### What to work on
Only an exact repetition of every entry counts as the answer.

[Recorded data]

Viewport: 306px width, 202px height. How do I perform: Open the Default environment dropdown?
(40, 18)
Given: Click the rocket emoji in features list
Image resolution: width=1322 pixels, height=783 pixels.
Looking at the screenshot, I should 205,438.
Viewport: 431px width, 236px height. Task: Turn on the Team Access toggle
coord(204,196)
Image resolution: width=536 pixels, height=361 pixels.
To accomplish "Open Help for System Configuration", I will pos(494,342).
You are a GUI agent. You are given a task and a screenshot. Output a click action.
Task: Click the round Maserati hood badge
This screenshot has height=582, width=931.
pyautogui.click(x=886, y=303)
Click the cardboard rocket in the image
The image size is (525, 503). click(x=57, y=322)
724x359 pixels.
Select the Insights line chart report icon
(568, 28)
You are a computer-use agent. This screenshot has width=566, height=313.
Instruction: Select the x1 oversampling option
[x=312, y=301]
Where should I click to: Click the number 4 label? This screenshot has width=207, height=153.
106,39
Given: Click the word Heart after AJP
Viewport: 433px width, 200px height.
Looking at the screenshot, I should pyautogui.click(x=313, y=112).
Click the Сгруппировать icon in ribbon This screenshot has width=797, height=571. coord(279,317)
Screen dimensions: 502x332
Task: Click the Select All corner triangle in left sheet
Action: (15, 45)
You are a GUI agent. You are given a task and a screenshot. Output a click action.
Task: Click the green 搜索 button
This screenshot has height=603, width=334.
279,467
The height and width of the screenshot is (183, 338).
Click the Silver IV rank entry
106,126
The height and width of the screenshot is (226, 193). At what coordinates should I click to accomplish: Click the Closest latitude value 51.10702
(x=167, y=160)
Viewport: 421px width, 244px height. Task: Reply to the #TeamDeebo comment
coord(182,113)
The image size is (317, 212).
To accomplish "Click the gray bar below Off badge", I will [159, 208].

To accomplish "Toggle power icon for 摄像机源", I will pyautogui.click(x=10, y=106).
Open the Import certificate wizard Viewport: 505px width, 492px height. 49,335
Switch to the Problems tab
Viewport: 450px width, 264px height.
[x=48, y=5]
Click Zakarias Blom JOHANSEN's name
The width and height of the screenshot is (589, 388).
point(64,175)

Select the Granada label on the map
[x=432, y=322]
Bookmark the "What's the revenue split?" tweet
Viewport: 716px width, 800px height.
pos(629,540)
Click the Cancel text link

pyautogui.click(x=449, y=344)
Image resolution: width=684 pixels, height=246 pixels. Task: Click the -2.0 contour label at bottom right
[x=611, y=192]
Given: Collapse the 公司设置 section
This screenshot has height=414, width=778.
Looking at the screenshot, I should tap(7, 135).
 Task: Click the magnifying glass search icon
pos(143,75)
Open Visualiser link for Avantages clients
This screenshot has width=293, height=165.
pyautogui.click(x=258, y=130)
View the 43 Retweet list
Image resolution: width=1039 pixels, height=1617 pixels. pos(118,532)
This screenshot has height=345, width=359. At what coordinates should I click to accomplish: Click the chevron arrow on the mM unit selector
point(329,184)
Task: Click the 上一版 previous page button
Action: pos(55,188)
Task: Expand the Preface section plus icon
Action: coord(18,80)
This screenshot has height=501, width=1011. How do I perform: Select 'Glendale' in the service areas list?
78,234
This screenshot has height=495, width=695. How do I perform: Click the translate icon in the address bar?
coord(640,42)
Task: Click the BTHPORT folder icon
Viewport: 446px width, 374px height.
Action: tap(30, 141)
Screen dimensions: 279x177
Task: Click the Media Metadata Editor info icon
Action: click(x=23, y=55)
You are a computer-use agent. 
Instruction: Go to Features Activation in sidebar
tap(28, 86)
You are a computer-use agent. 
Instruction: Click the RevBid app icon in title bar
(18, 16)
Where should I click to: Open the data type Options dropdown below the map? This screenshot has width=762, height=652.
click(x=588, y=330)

### Result of this task
Viewport: 306px width, 202px height. How do I perform: Open the Default environment dropdown?
(40, 18)
Given: Click the rocket emoji in features list
Image resolution: width=1322 pixels, height=783 pixels.
Looking at the screenshot, I should 205,438.
Viewport: 431px width, 236px height. Task: Turn on the Team Access toggle
coord(204,196)
Image resolution: width=536 pixels, height=361 pixels.
To accomplish "Open Help for System Configuration", I will pos(494,342).
You are a GUI agent. You are given a task and a screenshot. Output a click action.
Task: Click the round Maserati hood badge
This screenshot has height=582, width=931.
pyautogui.click(x=886, y=303)
Click the cardboard rocket in the image
The image size is (525, 503). click(x=57, y=322)
724x359 pixels.
Select the Insights line chart report icon
(568, 28)
You are a computer-use agent. This screenshot has width=566, height=313.
Instruction: Select the x1 oversampling option
[x=312, y=301]
Where should I click to: Click the number 4 label? This screenshot has width=207, height=153.
106,39
Given: Click the word Heart after AJP
Viewport: 433px width, 200px height.
Looking at the screenshot, I should pyautogui.click(x=313, y=112).
Click the Сгруппировать icon in ribbon This screenshot has width=797, height=571. coord(279,317)
Screen dimensions: 502x332
Task: Click the Select All corner triangle in left sheet
Action: (15, 45)
You are a GUI agent. You are given a task and a screenshot. Output a click action.
Task: Click the green 搜索 button
This screenshot has height=603, width=334.
279,467
The height and width of the screenshot is (183, 338).
Click the Silver IV rank entry
106,126
The height and width of the screenshot is (226, 193). At what coordinates should I click to accomplish: Click the Closest latitude value 51.10702
(x=167, y=160)
Viewport: 421px width, 244px height. Task: Reply to the #TeamDeebo comment
coord(182,113)
The image size is (317, 212).
To accomplish "Click the gray bar below Off badge", I will [159, 208].

To accomplish "Toggle power icon for 摄像机源", I will pyautogui.click(x=10, y=106).
Open the Import certificate wizard Viewport: 505px width, 492px height. 49,335
Switch to the Problems tab
Viewport: 450px width, 264px height.
[x=48, y=5]
Click Zakarias Blom JOHANSEN's name
The width and height of the screenshot is (589, 388).
point(64,175)

Select the Granada label on the map
[x=432, y=322]
Bookmark the "What's the revenue split?" tweet
Viewport: 716px width, 800px height.
pos(629,540)
Click the Cancel text link

pyautogui.click(x=449, y=344)
Image resolution: width=684 pixels, height=246 pixels. Task: Click the -2.0 contour label at bottom right
[x=611, y=192]
Given: Collapse the 公司设置 section
This screenshot has height=414, width=778.
Looking at the screenshot, I should tap(7, 135).
 Task: Click the magnifying glass search icon
pos(143,75)
Open Visualiser link for Avantages clients
This screenshot has width=293, height=165.
pyautogui.click(x=258, y=130)
View the 43 Retweet list
Image resolution: width=1039 pixels, height=1617 pixels. pos(118,532)
This screenshot has height=345, width=359. At what coordinates should I click to accomplish: Click the chevron arrow on the mM unit selector
point(329,184)
Task: Click the 上一版 previous page button
Action: pos(55,188)
Task: Expand the Preface section plus icon
Action: coord(18,80)
This screenshot has height=501, width=1011. How do I perform: Select 'Glendale' in the service areas list?
78,234
This screenshot has height=495, width=695. How do I perform: Click the translate icon in the address bar?
coord(640,42)
Task: Click the BTHPORT folder icon
Viewport: 446px width, 374px height.
Action: tap(30, 141)
Screen dimensions: 279x177
Task: Click the Media Metadata Editor info icon
Action: click(x=23, y=55)
You are a computer-use agent. 
Instruction: Go to Features Activation in sidebar
tap(28, 86)
You are a computer-use agent. 
Instruction: Click the RevBid app icon in title bar
(18, 16)
Where should I click to: Open the data type Options dropdown below the map? This screenshot has width=762, height=652.
click(x=588, y=330)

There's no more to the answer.